(Records supplied Opens)

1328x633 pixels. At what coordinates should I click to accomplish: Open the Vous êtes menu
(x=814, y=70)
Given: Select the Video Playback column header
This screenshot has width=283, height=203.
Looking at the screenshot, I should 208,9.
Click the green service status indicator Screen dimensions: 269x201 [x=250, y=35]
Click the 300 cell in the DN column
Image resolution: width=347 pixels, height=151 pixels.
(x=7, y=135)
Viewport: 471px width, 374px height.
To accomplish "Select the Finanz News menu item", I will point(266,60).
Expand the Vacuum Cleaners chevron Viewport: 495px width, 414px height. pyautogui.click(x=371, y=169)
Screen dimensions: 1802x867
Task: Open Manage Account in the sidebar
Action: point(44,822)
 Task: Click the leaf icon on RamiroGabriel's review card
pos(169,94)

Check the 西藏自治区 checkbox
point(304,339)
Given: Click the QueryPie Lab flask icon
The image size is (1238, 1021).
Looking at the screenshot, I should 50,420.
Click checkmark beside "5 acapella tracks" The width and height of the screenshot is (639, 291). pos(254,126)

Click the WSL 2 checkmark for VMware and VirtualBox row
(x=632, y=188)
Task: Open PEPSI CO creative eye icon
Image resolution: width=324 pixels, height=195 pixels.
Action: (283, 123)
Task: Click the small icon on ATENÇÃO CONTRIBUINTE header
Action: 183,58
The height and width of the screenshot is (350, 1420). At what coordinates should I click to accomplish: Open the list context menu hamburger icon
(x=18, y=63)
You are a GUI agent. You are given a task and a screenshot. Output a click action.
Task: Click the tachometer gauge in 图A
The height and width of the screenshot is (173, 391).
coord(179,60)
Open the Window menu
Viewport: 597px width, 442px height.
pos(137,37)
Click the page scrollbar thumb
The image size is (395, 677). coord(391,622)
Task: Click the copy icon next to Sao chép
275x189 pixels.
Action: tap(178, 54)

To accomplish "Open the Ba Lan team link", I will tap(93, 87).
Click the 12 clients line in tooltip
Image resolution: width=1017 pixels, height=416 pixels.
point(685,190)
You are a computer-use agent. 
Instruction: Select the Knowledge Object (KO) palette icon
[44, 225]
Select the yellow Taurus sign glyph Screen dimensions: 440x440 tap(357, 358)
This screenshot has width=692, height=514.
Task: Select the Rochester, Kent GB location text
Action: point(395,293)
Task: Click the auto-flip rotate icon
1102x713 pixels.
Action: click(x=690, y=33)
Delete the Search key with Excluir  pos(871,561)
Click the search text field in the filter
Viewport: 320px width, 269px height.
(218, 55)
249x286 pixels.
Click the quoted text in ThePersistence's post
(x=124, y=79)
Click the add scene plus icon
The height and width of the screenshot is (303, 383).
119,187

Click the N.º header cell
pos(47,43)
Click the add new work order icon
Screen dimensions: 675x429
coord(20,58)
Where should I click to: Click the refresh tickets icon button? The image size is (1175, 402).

(Records supplied Closes)

What is being asked: What lines hold the string "agent"? Pick them out of the data.

Output below:
You are a GUI agent. You are given a task and a screenshot. Output a click action.
You are a computer-use agent. 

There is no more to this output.